▼
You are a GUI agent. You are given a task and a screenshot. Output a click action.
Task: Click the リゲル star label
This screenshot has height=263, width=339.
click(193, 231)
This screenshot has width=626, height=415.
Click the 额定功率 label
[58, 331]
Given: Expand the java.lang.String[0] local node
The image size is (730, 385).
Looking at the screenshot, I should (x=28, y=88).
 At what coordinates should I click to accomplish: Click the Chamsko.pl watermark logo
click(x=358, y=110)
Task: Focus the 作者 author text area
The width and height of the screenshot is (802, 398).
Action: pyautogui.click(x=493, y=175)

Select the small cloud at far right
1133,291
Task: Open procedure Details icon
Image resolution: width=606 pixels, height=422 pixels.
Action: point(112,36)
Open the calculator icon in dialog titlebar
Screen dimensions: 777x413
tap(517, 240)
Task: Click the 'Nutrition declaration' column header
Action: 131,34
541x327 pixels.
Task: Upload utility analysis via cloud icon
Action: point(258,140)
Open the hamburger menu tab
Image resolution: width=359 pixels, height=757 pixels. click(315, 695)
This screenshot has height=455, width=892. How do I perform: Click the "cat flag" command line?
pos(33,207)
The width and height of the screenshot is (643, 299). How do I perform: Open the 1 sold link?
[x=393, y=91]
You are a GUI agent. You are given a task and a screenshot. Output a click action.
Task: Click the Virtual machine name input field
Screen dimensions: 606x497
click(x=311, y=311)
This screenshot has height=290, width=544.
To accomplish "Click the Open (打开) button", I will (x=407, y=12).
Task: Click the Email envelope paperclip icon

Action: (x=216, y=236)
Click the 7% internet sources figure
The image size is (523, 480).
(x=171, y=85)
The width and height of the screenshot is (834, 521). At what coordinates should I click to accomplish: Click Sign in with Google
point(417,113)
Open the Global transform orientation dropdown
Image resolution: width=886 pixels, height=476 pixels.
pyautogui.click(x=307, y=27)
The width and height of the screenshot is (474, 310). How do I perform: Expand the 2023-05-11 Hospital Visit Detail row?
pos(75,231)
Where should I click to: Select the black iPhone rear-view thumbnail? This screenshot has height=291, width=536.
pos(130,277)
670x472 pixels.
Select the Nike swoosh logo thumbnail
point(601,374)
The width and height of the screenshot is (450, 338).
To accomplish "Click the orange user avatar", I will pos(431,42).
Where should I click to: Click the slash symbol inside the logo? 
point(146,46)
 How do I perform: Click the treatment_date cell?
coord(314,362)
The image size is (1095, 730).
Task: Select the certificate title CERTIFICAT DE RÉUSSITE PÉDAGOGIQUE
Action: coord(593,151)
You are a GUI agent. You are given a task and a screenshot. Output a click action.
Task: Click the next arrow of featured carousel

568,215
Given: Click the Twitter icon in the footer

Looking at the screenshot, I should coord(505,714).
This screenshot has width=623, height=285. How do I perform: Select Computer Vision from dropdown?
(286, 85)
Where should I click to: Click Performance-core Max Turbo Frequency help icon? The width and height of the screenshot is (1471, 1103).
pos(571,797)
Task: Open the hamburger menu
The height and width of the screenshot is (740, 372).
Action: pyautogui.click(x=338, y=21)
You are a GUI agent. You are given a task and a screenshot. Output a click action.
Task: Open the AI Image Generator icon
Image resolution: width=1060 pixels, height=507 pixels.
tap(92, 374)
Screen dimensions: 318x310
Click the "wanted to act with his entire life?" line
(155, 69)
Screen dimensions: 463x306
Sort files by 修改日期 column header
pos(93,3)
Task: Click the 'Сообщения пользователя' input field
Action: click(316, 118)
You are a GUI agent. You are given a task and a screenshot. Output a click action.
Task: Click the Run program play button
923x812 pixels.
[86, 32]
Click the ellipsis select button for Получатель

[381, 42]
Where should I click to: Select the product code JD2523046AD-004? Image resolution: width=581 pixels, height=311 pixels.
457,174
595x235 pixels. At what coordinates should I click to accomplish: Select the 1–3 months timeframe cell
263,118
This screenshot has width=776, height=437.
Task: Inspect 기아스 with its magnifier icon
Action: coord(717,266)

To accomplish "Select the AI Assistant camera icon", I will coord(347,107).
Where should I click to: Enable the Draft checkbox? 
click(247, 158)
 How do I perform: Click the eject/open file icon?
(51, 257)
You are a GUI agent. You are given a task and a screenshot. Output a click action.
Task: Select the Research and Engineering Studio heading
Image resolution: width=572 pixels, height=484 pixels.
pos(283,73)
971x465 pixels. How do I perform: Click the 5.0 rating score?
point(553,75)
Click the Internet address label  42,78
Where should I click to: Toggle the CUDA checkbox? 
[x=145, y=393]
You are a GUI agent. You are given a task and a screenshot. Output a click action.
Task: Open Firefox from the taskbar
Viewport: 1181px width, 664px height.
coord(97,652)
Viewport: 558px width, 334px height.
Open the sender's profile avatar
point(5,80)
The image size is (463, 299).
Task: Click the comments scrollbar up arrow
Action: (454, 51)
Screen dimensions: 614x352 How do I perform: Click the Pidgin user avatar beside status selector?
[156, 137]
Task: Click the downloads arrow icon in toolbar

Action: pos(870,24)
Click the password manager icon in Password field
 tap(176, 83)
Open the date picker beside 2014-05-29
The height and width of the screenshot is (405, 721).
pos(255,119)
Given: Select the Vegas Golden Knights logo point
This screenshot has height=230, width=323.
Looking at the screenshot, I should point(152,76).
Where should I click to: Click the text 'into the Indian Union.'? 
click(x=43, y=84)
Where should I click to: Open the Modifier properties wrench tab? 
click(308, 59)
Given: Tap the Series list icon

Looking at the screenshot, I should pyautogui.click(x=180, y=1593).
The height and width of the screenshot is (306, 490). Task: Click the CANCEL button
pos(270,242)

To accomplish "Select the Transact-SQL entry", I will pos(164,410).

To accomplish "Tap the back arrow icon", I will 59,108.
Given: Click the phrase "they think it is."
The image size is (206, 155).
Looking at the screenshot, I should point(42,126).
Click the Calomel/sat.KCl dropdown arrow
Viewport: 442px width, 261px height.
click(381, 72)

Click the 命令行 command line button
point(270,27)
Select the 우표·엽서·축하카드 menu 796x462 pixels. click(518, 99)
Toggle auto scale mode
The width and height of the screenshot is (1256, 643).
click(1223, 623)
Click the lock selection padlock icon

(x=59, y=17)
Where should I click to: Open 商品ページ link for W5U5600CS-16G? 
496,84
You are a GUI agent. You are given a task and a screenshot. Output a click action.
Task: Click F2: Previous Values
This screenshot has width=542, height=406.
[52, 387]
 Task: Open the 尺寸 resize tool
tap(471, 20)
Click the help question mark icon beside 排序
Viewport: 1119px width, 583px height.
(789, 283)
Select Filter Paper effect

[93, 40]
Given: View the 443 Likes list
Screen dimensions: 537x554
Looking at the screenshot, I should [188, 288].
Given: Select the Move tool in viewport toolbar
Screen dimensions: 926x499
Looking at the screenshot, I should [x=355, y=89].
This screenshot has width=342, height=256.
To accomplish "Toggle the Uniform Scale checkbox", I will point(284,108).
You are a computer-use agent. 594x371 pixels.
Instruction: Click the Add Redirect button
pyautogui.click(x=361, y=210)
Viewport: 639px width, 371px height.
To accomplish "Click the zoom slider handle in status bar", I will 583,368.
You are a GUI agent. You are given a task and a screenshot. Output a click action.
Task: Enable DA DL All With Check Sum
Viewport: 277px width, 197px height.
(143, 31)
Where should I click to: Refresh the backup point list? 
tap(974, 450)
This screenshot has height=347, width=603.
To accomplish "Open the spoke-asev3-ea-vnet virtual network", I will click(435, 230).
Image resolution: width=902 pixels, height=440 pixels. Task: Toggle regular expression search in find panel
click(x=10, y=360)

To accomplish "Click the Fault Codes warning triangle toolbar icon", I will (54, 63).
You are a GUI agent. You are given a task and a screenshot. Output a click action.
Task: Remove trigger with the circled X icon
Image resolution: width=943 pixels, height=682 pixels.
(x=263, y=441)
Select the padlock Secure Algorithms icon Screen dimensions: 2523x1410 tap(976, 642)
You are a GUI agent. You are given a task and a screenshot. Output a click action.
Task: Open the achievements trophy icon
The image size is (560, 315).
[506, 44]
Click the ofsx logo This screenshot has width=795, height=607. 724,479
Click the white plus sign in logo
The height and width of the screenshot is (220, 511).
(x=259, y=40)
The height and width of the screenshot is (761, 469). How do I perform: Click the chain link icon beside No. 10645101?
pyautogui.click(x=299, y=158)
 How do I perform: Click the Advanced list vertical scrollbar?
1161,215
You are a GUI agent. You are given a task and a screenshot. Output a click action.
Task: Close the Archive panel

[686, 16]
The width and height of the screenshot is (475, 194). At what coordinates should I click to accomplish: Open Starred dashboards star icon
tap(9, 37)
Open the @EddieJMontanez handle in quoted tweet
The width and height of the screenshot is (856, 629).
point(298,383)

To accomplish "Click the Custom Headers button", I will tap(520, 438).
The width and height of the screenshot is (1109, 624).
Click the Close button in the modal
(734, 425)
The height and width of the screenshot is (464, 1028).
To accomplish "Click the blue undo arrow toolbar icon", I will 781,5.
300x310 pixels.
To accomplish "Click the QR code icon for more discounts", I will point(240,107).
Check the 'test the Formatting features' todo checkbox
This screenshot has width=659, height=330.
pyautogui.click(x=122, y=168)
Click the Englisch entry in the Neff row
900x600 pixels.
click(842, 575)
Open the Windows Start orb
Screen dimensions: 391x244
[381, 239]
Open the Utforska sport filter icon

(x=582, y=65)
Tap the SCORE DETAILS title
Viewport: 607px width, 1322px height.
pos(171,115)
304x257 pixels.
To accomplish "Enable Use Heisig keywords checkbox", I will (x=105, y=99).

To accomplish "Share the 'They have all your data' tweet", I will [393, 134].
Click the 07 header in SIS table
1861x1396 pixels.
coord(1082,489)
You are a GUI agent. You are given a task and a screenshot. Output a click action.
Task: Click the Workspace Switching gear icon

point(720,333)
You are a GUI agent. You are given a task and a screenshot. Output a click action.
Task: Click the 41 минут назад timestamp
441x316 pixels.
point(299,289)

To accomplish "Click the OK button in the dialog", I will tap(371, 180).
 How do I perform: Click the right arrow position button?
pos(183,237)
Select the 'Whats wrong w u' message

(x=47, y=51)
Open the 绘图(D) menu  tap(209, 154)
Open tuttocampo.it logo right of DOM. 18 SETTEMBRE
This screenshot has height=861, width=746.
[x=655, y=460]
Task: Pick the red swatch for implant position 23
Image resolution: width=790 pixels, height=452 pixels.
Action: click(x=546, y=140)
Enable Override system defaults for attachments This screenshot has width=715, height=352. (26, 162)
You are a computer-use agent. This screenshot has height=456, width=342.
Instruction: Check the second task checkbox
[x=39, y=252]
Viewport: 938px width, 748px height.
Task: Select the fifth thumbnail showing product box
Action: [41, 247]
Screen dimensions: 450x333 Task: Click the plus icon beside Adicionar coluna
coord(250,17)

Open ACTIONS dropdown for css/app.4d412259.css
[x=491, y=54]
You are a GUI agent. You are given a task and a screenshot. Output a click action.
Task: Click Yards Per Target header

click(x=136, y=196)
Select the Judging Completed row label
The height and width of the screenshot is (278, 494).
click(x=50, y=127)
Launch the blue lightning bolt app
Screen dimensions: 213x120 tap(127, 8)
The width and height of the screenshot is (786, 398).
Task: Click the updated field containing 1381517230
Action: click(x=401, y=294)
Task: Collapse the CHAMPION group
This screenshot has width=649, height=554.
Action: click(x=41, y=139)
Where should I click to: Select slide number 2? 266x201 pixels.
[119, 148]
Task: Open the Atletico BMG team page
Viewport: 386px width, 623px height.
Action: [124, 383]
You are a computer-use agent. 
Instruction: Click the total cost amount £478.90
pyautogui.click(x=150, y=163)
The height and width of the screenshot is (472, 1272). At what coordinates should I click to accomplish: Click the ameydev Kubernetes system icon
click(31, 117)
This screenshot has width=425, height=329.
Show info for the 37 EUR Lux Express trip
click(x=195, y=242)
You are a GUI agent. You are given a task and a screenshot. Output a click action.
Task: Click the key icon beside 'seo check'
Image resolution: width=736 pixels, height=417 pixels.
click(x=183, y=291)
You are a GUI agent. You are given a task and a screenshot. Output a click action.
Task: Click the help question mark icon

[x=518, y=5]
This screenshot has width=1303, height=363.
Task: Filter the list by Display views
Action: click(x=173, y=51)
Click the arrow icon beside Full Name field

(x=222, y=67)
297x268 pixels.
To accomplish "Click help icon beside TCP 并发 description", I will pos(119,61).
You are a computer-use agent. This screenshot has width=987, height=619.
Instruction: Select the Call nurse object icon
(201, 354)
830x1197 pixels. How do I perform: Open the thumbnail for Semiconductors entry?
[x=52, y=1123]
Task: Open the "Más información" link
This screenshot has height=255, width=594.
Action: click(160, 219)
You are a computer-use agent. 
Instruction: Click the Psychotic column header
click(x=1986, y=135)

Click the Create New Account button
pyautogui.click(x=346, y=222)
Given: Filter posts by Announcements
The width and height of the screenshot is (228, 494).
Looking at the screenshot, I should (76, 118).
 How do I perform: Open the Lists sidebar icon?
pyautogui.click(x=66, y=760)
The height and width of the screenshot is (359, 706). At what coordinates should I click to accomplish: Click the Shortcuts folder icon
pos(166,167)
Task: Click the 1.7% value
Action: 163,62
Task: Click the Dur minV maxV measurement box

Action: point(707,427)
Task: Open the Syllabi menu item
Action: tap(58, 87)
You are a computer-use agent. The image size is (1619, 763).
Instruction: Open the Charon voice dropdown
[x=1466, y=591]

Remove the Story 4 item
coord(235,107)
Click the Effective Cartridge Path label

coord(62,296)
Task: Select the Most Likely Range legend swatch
▲
## [TASK DETAILS]
Where does the string "tweet" appear in the records above? Return every line that holds it.

## [SOLUTION TO THE PROBLEM]
Open the @EddieJMontanez handle in quoted tweet
To accomplish "Share the 'They have all your data' tweet", I will [393, 134].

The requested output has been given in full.